Seeing myself and MY eyes on/in the body of a girl being abducted by what she thought was aliens..disturbing as hell, being I could not save her.

 ::disconcerted:: 

Morrigan

----------


## TheDreamKing

In the Physical World what you see is what you get, in the Dream World what you think is what you'll get.

----------


## 13fullmoon

And I saw demonic eyes. I had never heard of this or read about not doing it. There was no self-fulfilling prophecy there. I was smiling, looked evil, had green glowing eyes. The mirror was in front of me, and I was afraid to look, knowing it was a dream and could likely be distorted. I had deja vu, as though, I had had other lucid dreams where a mirror was in front of me, I was afraid to look, but forgot the lucid dream -- only to be remembered in the dream. The mirror was in front of me, a large mirror, I think, in a sky scraper being built, way up high at night. I think I flew there. The reflection didn't manifest, it was like I was a ghost, until I wanted to see myself. And there I was, brave and fearless to look and discover that I looked like a sociopathic monster/ demon. I looked like I needed the exorcist for sure. 

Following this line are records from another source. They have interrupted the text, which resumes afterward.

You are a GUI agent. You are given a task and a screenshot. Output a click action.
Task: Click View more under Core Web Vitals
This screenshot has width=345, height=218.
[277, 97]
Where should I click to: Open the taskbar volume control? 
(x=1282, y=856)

Wonder what that means??? I had been trying really hard to see myself through someone else's eyes recently, someone that hates me and thinks I'm psycho. Maybe I've been trying too hard to do so that I've actually started believing I am what he thinks I am... interesting...

----------


## 13fullmoon

Actually, reading some of the other responses, I realize my fear of mirrors came from the whole, never look in a mirror while tripping thing... perhaps it was a self fulfilling prophecy after all. I am disappointed I see myself as being so insane. I looked hot though, something like, a Megan Fox succubus.

----------


## YourPlacebo

My first experience of looking at myself in the mirror was a projection of who or what I wanted to be back then. 'T was a fun experience. I was staring at an awesome J-Pop artist. (I'd like to think so xP)

But as I acquired these info about how unpleasant it would be to look at oneself in the mirror, it actually turn out to be a scary experience. It was inevitable, as I couldn't help but feel and think about it at that event. I believe it really just gets stimulated from what you are anticipating, from an acquired fact or your mere suppositions. Intentionally or otherwise. 

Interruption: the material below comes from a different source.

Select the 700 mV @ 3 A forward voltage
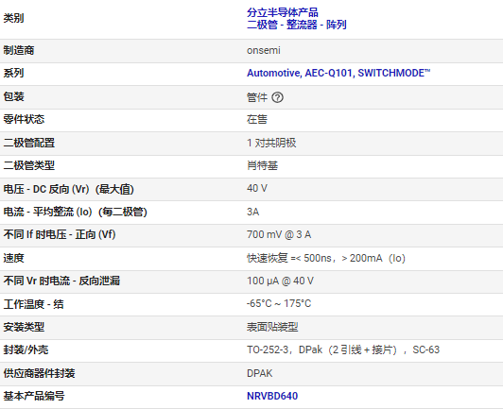503x409 pixels. 279,234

Now what I really wanna experience, is walking through it or entering one. And watching the world from a visually opposite perspective.

----------


## Naiya

I've had a lot of interesting experiences with mirrors in dreams...not exactly bad, but sometimes creepy or startling. I rarely see myself accurately. Many times the image is someone who looks nothing like me. Sometimes it moves around on its own, and if I yell at it to act like a proper mirror image, it just makes faces or rude gestures at me, lol.

----------


## Darknis133

I think mirrors can reflect how you subconsiously think of yourself. So depressed people/those with low self esteem, it might be scary.

----------


## ShadowOfSelf

One of my OBE goals was to look in a mirror, so one night i woke up got out of bed and thought 'Hmm, if im really dreaming i should look in the mirror, that will confirm it' I looked in the mirror, looked perfectly normal, came to the conclusion i werent dreaming and went straight back to bed. Fail -_-

----------


## hassman789

After reading this thread I figured I would probably end up dreaming about a mirror. Well, I did! Last night in my dream I came to a mirror in a part of my house I had never been (I don't feel like typing the rest of the dream). So I looked in the mirror and I was normal, I looked away and then back and I was still normal. I looked away and this time decided I was going to make my image deformed. So when I looked I saw my face, mutilated, and making clicking and groaning noises (real freaky stuff). But I wasn't startled, I expected it to happen and made it happen, I was actually proud of myself that I was able to do it. But I didn't actually become lucid, I'm still working on that, lol.

----------


## MissLucy

Mirrors in my dreams are a dead giveaway that I'm dreaming, somehow. Because they never reflect me  :tongue2:  At least, not how I should be. (I use them for OBEs too). EDIT: I think I just figured out why they're Dream Signals: I rarely look in a mirror in my waking life. I know where every mirror is in my parents' house and my appartment, and only lookin them when grooming myself in the morning and after a shower. It's just not normal for me to be looking in a mirror any other moment, so if such a moment does occur, I know I'm dreaming because I wouldn't normally do that.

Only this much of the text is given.